■ **Requirement**
Could you filter the listing for lines with the word "text" and return them?

■ **Supplied material**
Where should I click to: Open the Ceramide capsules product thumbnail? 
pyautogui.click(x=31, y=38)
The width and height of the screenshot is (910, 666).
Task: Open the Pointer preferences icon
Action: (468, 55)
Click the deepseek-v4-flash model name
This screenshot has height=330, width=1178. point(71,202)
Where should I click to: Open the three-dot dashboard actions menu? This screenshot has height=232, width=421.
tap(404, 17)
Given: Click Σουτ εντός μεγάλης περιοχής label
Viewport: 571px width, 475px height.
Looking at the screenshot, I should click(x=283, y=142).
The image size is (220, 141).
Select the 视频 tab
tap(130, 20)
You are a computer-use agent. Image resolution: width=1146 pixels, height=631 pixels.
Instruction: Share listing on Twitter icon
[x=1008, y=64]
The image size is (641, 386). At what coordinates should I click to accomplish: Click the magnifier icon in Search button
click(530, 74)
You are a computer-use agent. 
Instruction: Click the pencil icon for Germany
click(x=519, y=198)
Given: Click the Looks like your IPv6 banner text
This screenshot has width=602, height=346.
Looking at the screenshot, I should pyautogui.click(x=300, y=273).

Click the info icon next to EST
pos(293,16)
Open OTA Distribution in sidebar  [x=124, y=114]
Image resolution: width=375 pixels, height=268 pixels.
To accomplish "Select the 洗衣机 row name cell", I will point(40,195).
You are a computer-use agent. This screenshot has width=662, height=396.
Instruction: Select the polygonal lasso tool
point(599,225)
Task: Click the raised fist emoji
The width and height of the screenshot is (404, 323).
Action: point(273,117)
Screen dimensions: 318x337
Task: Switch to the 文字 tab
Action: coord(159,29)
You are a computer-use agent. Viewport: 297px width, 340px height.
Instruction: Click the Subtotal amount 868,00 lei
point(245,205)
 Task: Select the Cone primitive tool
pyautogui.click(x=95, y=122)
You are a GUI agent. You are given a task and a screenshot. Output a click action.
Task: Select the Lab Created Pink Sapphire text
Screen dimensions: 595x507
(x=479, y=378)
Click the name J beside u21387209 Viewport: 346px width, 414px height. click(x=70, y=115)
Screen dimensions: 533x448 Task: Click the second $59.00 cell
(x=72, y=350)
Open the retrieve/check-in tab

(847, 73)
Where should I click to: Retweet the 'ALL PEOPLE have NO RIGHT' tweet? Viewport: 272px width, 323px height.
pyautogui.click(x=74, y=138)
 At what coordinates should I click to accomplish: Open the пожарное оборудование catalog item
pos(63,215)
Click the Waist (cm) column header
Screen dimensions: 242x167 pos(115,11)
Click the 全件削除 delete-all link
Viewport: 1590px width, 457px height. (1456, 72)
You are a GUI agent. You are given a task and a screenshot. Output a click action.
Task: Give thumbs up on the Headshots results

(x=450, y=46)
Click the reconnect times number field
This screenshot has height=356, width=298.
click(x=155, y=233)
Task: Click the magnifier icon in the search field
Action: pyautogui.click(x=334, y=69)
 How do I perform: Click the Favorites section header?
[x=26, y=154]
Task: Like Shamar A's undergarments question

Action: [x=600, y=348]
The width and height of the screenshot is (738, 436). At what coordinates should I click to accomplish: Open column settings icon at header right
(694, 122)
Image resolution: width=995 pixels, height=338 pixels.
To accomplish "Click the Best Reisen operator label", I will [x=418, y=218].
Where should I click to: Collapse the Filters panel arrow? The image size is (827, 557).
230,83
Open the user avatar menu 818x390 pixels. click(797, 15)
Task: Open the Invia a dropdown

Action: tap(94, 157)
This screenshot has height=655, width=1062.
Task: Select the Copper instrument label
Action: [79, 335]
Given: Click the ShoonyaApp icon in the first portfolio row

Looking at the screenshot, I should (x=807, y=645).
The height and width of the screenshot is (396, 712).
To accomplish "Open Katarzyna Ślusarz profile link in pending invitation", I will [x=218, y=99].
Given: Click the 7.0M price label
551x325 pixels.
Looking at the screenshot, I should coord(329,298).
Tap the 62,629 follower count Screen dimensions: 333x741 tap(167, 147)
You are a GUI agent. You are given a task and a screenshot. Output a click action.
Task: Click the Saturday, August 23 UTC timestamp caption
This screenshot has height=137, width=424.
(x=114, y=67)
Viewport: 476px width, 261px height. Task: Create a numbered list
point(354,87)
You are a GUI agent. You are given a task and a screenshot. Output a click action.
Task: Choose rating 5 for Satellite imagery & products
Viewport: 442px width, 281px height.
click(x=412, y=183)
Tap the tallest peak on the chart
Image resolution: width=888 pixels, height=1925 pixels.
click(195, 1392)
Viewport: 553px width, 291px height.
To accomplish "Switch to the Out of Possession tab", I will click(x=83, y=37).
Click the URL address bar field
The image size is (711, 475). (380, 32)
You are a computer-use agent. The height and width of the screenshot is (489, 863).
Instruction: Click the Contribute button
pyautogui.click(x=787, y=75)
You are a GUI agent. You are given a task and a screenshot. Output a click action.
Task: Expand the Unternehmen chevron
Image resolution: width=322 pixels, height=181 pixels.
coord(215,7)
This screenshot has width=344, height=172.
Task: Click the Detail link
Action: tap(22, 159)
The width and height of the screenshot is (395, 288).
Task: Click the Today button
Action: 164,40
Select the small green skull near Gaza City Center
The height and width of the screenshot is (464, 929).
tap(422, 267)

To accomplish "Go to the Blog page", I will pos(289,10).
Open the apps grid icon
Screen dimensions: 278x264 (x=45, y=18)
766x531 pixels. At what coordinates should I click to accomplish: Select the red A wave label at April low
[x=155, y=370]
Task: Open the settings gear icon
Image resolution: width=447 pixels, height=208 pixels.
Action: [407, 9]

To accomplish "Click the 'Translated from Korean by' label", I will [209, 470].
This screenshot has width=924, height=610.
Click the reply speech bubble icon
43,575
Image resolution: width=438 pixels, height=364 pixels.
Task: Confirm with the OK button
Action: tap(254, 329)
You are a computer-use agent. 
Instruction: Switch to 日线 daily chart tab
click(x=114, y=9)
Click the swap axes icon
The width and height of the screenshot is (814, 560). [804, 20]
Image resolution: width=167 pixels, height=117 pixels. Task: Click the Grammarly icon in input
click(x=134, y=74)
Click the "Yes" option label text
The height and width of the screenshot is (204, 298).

■ **Response to this exercise**
Given: Click the Looks like your IPv6 banner text
Task: Select the Lab Created Pink Sapphire text
Click the "Yes" option label text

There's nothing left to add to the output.